The next argument made by the plaintiff — that at the time of the 1950 transfers the decedent was negotiating a divorce settlement with his wife, Martha Petri — is the only contention advanced by the plaintiff which bears on the decedent's intent at the time of the transfers in question. The fact that such negotiations were being conducted, however, does not detract from the conclusion that a present gift was intended. Actually, it may supply a motive for making the gifts of 1950, inasmuch as the decedent may have wanted to prevent his wife from obtaining the stock then assigned. In any event, there is no indication that the decedent intended to obtain a return of the stock to his name when the settlement had been made. The plaintiff does not so allege and has suggested no other way in which the fact of the divorce settlement could have a bearing upon the alleged lack of donative intent.

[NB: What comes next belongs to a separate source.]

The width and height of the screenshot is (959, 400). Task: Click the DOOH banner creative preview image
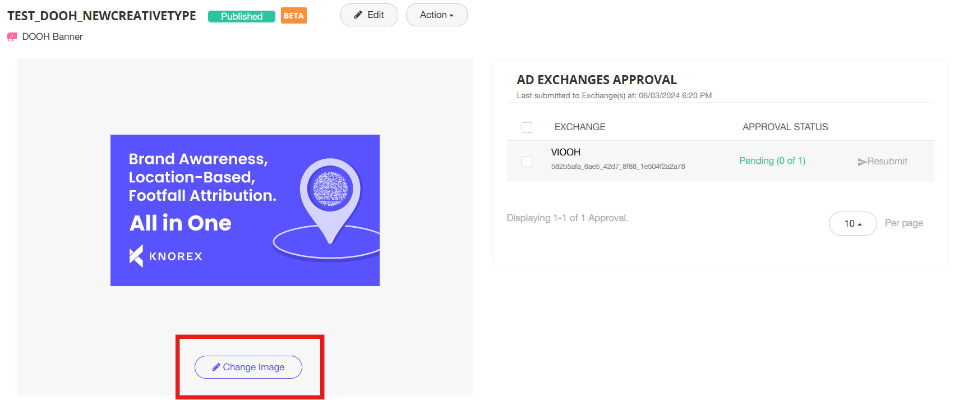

The final point upon which the plaintiff relies — that the defendant did not make any claims of ownership in the stock during the decedent's lifetime — fails to show that a gift was not made. Gifts of stock have been upheld where there was effective proof thereof, even though the donor continued to exercise powers relating to the stock and despite the failure of the donee to assert any ownership rights therein until the death of the donor. See Martin v. Martin, supra; Brightbill v. Boeshore, supra. The plaintiff cites In the Matter of Estate of Whaley, 1954, 3 Ill. App.2d 333, 122 N.E.2d 46, for the proposition that the failure of a purported donee to assert ownership rights in the property in question indicates that she did not regard a gift as having been made during the donor's lifetime. That case, however, held invalid an alleged gift of a bank deposit on the ground that neither delivery nor intent to make a gift were effectively proved. Although the claimant did have possession of the pass book, the fact that no claim was made thereunder until after the decedent's death was regarded as weighing heavily against the claimant under the circumstances of the case.

Inasmuch as the defendant's evidence proves that the decedent intended to transfer a present interest in the stock to Minnie Rhein, and since the contrary evidence of the plaintiff is insufficient to overcome that proof, the required donative intent was present with regard to the transfers in question.

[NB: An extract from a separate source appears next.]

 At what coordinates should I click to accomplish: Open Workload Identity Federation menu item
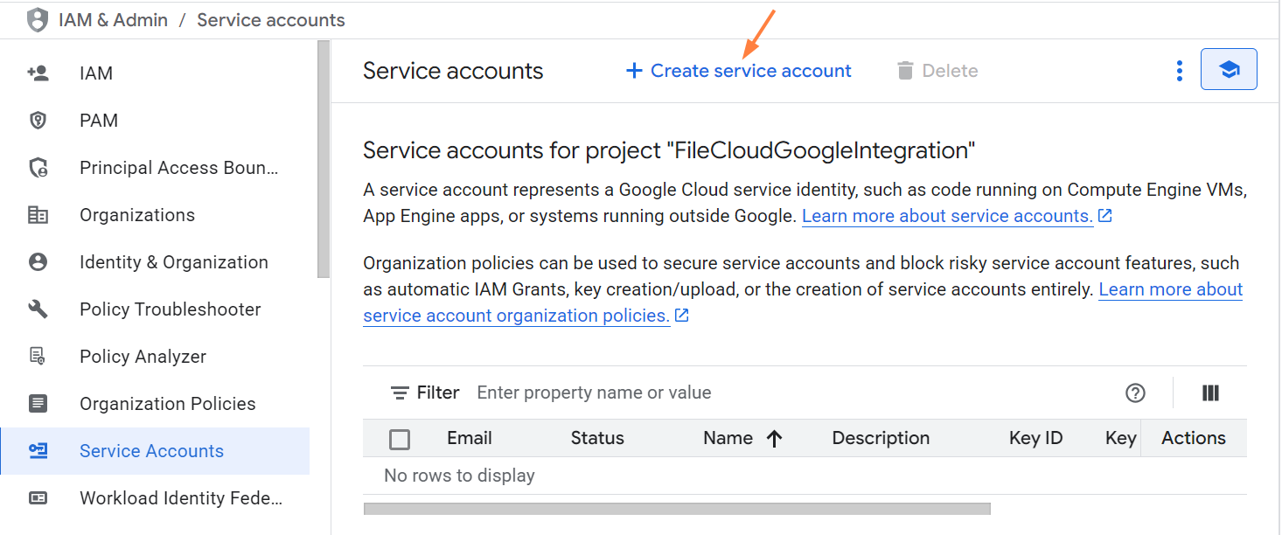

Delivery. The evidence reveals that actual physical delivery of the stock in question was made by Leo Petri to Minnie Rhein, and the plaintiff does not dispute this fact. The plaintiff argues, however, that the delivery was only conditional, in light of the evidence (1) that Minnie Rhein kept in her safe deposit box not only the stock certificates held in joint tenancy but also certificates held in Leo Petri's name alone, and (2) that the defendant gave the joint tenancy certificates to Leo Petri whenever he asked for them.

As to the first circumstance relied upon by the plaintiff, Minnie Rhein's possession of certificates owned solely by Leo Petri does not show that delivery of the joint tenancy certificates was conditional. Such possession has a more logical bearing on the question of intent than on delivery. See Martin v. Martin, supra. Even as bearing on the question of intent, however, such possession can have no effect in the present case since it does not appear that any implications arising from the fact of such possession are sufficient to overcome the proof of intent found in the written instruments of transfer. The court has seen only one decision in which a similar question was considered; that case involved securities which were transferable by delivery alone, without any such written instruments of transfer. See Martin v. Martin, supra.

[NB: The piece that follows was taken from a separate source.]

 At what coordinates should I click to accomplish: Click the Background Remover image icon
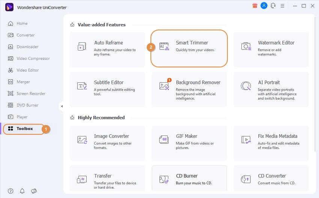point(164,86)
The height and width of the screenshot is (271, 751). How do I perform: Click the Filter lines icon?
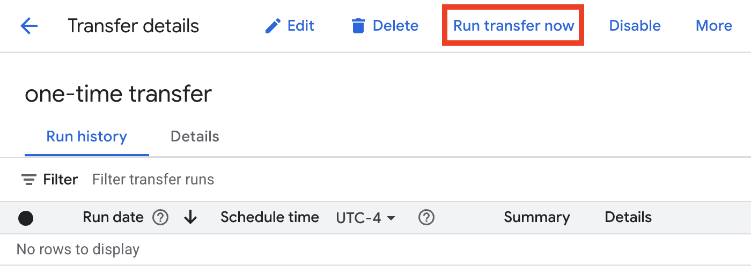[x=29, y=180]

As to the second circumstance said to show that delivery was conditional — that the defendant gave the certificates to the decedent whenever he requested them — it was held in Martin v. Martin, supra, that a valid gift of securities had been made although the donee returned them to the donor from time to time, at his request. And, too, the record in the present case reveals only one occasion on which the defendant did in fact give the joint tenancy certificates to the decedent. That was the occasion on which some of the certificates were removed from the safe deposit box for the purpose of pledging them as collateral for the bank's loan to Leo Petri. It is clear from the evidence that this use of the certificates was with the consent of the defendant and thus did not give rise to an implication that a present gift had not been made.

Since the evidence shows that actual delivery of the stock was made to Minnie Rhein, and since there is no proof that the delivery was conditional, the required element of delivery of the stock in question has been established.

II.

Great Lakes Stock

The second block of stock at issue in this suit consists of 340 shares in the Great Lakes Dredge & Dock Company (herein called Great Lakes) issued on December 21, 1949, in the names of Leo Petri and Minnie Rhein as joint tenants with right of survivorship.

This stock is claimed by the plaintiff as part of the estate of Leo Petri on the ground that Leo Petri did not make a valid gift of an interest in the stock to Minnie Rhein. The plaintiff contends, first, that the delivery required under the Uniform Stock Transfer Act to effect a transfer of title in the shares was not made prior to the death of the decedent, inasmuch as the Great Lakes stock was never in the possession of Minnie Rhein during the lifetime of Leo Petri. The plaintiff argues, secondly, that Leo Petri did not intend to convey a present interest in the stock to Minnie Rhein because (1) the decedent reserved the right to receive dividends on the stock, (2) the stock was used as collateral for loans from The Northern Trust Company to Leo Petri from the time the stock was issued until the loans were liquidated in 1951, and (3) the stock thereafter remained in the possession of The Northern Trust Company until two months after the death of Leo Petri in 1953, when it was delivered to Minnie Rhein.

The defendant, on the other hand, claims the stock in question on the ground that she and the decedent both contributed to the purchase of the stock and therefore that her joint interest was created by means of purchase and not by gift.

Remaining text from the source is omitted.